> [Given text]

Republicans should propose to phase out SS and replace it with this proven plan.

Consolidated Appropriations Act, 2023

SUMMARY OF APPROPRIATIONS PROVISIONS BY SUBCOMMITTEE

The Consolidated Appropriations Act, 2023 totals $1.7 trillion in discretionary resources across the fiscal year 2023 appropriations bills.

In total, the regular 12 appropriations bills include $800 billion in non-defense funding, a $68 billion—9.3 percent—over last year. This is the highest level for non-defense funding ever and a larger increase in both
dollar and percentage than fiscal year 2022. The bills also provide $858 billion in defense funding.
 
Chicom Joe and the Dimtards called it an "infrastructure bill", Dumbass.
Bill Summary:

Rural Development and Infrastructure – The bill provides nearly $4 billion for rural development programs.
These programs help create an environment for economic growth by providing business and housing
opportunities and building sustainable rural infrastructure for the modern economy
 
Like I said above these people literally believe that we should live in a stone aged world where there is no
Retirement
NO help
NO investment into your society
NO education
NO science

It is insanity.
 
Bill Summary:

Rural Development and Infrastructure – The bill provides nearly $4 billion for rural development programs.

> [Required tasks]
• A. According to the post about the 2023 appropriations bill, how much in discretionary resources does the Consolidated Appropriations Act, 2023 total?
• B. Continue the post about the 2023 appropriations bill from the point where it stops.

> [Recorded information]

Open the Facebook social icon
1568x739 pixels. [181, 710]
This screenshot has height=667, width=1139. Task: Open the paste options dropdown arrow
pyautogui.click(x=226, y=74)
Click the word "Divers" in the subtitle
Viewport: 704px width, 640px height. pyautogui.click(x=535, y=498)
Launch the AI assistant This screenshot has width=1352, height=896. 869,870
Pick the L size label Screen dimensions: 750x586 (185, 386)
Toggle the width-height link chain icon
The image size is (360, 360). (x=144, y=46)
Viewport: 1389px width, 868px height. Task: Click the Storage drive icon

> [Answer list]
• A. $1.7 trillion

• B.
These programs help create an environment for economic growth by providing business and housing
opportunities and building sustainable rural infrastructure for the modern economy
If they had their way
there'd be no roads, no education, no infrastructure and certainly no retirement. I don't know how these people live with themselves.
 
Chicom Joe and the Dimtards called it an "infrastructure bill", Dumbass.

Omnibus bill

Omnibus is derived from Latin and means "to, for, by, with or from everything"

An omnibus spending bill is a type of bill in the United States that packages many of the smaller ordinary appropriations bills into one larger single bill
 
Here ya go FS.

Social Security Administration/Founded
August 14, 1935, United States.

If NOT for SS, the elderly would have NO additional income. SS is Future Forced Income.
I started contributing to SS at 16, now 61. In 1987. You?
If one dies early ( 50's 60's) they miss out on contributions versus recovery gains.
And Vice Versa, of One living to be 100.

It was started 88 yeas ago, for FORCED protection. Retirement Assurance.
If NOT for the FORCED protection, the elderly may or may have not saved in the traditional Stock Market we know of today.

Now, me being born in '61, probably would have LOVED the
'I'm not forced to pay into SS, and I can invest as I wish"
Cuz the Market has soared, regardless of POTUS.

But, Nostra , I'm accepting the FLAWS in SS to protect my Parents and Grandparents.

Are you denying this?
Waiting>>>>>>>>>>>...........Go.
If you were 16 in 1987 how could you be 61? I had my first job in 1987 at the age of 15...and I'm now 51. Did you mis-type something there?
 
List the disadvantages.
Social Security is not perfect.

1). If someone works 40 years and contributes $150,000 into the system, in those 40 years.
then starts collecting at 62, and collects $3,000 per month. It would take 50 months to get back that $150,000.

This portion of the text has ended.